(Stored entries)
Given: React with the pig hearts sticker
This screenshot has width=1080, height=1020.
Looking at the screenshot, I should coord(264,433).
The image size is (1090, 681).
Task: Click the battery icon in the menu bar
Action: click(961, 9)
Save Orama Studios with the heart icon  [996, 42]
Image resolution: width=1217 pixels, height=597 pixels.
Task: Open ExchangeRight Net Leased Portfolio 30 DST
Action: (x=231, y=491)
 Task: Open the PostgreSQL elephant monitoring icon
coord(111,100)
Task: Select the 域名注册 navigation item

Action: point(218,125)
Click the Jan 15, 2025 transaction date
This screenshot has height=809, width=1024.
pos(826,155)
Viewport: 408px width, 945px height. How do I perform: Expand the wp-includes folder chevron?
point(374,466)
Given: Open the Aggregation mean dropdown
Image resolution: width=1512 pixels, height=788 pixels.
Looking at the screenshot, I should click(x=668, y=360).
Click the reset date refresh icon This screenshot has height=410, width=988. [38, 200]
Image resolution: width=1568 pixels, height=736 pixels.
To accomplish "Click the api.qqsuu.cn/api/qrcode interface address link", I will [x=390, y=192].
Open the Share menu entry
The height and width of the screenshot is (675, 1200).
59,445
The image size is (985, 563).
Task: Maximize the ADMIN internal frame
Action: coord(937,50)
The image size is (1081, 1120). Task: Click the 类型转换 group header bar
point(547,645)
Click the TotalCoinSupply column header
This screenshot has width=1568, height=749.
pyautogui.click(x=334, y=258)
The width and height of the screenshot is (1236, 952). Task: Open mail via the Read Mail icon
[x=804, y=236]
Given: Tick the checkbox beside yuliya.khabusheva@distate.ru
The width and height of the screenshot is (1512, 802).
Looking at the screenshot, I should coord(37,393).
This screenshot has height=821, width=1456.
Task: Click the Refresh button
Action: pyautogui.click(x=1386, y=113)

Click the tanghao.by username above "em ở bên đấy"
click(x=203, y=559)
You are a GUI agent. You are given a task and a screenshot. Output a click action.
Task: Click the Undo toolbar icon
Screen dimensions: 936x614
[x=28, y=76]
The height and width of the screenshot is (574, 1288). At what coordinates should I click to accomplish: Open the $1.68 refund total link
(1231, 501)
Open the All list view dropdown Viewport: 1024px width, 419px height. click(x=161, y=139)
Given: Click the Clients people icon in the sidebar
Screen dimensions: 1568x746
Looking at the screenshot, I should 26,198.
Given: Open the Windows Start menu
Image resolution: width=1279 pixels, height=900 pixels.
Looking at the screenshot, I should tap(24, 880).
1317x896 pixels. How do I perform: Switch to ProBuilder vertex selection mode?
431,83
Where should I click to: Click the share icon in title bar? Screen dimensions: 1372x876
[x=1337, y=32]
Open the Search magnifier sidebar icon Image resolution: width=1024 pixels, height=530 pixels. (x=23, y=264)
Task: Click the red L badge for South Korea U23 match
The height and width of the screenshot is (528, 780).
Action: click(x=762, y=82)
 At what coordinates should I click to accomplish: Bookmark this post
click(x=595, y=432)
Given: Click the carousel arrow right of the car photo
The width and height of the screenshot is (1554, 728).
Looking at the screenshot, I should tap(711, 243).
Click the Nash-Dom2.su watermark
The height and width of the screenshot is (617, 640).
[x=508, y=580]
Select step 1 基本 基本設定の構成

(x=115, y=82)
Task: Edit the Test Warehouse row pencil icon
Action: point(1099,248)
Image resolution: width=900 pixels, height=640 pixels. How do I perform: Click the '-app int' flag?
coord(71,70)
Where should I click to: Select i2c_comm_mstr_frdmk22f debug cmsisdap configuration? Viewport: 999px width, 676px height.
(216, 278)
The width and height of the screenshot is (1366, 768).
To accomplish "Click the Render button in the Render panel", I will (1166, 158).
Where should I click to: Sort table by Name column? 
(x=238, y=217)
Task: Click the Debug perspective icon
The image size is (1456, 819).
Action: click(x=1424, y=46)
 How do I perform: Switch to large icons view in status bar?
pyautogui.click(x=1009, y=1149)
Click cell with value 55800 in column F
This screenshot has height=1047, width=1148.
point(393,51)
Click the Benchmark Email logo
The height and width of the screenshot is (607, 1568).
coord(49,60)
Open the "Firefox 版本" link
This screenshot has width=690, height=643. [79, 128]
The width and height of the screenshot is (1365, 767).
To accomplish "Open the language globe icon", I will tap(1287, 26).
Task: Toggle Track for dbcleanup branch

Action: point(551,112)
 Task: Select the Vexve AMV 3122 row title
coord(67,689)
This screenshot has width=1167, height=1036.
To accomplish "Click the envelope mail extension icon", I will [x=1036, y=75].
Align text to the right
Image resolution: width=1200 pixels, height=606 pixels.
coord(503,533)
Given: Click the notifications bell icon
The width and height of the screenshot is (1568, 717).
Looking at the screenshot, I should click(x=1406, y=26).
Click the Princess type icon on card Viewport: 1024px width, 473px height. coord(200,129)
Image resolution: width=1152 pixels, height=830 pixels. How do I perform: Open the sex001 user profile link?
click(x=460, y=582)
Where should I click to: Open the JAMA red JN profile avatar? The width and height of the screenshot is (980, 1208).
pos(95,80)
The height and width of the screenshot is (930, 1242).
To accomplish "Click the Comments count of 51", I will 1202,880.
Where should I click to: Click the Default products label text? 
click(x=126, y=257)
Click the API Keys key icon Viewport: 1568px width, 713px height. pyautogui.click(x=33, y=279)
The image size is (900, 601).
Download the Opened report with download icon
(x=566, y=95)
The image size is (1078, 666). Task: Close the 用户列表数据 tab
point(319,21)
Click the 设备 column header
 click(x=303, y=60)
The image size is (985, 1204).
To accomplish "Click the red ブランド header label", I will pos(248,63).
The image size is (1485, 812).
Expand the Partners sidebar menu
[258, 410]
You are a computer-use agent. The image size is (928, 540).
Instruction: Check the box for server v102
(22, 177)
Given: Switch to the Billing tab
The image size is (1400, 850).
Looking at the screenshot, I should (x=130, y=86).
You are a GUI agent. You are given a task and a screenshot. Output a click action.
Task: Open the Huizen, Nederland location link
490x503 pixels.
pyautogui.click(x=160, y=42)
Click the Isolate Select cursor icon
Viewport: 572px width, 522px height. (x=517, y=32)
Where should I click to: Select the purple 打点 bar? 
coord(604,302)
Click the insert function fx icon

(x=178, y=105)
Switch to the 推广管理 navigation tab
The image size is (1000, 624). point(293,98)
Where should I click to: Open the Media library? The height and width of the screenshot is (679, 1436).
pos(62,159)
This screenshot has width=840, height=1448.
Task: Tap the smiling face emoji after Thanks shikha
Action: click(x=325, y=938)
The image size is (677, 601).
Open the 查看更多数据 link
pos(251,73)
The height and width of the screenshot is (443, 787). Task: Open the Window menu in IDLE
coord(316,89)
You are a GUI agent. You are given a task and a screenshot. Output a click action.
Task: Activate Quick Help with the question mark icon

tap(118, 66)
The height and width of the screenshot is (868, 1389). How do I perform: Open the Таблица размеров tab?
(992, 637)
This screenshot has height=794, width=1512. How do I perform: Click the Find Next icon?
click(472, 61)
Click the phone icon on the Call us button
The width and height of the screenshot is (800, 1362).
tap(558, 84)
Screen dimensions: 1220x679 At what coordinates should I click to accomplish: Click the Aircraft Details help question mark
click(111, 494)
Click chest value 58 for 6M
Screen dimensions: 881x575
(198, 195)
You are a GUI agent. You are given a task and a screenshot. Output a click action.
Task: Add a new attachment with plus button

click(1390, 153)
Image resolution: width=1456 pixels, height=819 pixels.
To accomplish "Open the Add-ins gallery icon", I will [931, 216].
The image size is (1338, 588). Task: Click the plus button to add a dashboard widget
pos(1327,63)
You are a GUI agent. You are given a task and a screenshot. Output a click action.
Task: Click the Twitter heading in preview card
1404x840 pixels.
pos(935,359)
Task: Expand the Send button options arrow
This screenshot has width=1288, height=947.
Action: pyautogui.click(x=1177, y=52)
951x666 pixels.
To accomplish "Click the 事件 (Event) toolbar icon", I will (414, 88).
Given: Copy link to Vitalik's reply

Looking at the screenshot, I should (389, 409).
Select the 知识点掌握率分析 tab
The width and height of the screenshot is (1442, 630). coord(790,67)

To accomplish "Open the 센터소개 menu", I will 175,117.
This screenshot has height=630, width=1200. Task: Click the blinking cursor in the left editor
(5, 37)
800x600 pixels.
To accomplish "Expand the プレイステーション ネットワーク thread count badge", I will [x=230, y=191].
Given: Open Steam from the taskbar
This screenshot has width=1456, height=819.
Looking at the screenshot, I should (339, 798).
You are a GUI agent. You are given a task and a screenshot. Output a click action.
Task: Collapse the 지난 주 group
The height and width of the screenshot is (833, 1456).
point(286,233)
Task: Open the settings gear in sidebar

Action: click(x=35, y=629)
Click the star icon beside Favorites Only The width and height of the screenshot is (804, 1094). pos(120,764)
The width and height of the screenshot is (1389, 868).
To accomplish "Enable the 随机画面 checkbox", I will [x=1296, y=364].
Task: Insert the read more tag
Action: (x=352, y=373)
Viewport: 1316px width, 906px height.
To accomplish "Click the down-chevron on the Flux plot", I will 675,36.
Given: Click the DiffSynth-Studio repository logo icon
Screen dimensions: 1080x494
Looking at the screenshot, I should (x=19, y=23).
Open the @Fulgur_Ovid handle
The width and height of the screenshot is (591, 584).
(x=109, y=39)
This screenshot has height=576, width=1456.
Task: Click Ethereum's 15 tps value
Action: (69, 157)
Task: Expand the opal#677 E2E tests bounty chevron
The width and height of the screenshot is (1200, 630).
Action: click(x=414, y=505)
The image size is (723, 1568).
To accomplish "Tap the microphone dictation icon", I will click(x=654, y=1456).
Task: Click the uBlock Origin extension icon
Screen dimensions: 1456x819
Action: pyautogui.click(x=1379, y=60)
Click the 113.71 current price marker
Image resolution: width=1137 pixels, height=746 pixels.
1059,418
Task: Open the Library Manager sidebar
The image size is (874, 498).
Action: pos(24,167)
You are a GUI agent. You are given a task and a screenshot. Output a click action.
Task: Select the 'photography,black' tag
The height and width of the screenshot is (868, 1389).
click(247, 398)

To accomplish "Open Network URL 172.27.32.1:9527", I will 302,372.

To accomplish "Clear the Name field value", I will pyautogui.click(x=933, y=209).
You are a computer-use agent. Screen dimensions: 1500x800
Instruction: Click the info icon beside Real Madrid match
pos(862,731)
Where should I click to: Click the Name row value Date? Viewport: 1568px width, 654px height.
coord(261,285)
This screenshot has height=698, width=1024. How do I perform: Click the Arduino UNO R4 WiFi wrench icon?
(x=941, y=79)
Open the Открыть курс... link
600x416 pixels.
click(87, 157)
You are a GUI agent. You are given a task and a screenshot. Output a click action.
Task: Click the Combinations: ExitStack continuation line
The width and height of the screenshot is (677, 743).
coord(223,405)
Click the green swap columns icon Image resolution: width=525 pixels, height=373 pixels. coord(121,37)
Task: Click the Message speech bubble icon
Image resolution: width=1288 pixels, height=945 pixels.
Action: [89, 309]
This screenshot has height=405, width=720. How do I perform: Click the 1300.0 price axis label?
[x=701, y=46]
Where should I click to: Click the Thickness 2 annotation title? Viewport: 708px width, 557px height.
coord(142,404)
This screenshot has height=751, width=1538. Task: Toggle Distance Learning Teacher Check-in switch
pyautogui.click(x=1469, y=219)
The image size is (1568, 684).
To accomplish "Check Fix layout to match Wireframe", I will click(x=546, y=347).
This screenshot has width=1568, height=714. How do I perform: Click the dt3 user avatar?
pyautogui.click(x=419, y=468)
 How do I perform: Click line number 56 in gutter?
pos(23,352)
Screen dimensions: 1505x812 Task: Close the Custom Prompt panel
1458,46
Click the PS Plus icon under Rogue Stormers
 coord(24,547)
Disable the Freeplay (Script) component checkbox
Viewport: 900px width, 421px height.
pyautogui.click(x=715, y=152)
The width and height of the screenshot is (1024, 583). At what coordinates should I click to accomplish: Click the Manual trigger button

● Goal of the exercise
Arrange the records from their first line through the line containing "Click the reset", inclusive, as a JSON list of strings with one string per line, omitting blank lines.

● Right answer
[
  "Given: React with the pig hearts sticker",
  "This screenshot has width=1080, height=1020.",
  "Looking at the screenshot, I should coord(264,433).",
  "The image size is (1090, 681).",
  "Task: Click the battery icon in the menu bar",
  "Action: click(961, 9)",
  "Save Orama Studios with the heart icon  [996, 42]",
  "Image resolution: width=1217 pixels, height=597 pixels.",
  "Task: Open ExchangeRight Net Leased Portfolio 30 DST",
  "Action: (x=231, y=491)",
  " Task: Open the PostgreSQL elephant monitoring icon",
  "coord(111,100)",
  "Task: Select the 域名注册 navigation item",
  "Action: point(218,125)",
  "Click the Jan 15, 2025 transaction date",
  "This screenshot has height=809, width=1024.",
  "pos(826,155)",
  "Viewport: 408px width, 945px height. How do I perform: Expand the wp-includes folder chevron?",
  "point(374,466)",
  "Given: Open the Aggregation mean dropdown",
  "Image resolution: width=1512 pixels, height=788 pixels.",
  "Looking at the screenshot, I should click(x=668, y=360).",
  "Click the reset date refresh icon This screenshot has height=410, width=988. [38, 200]"
]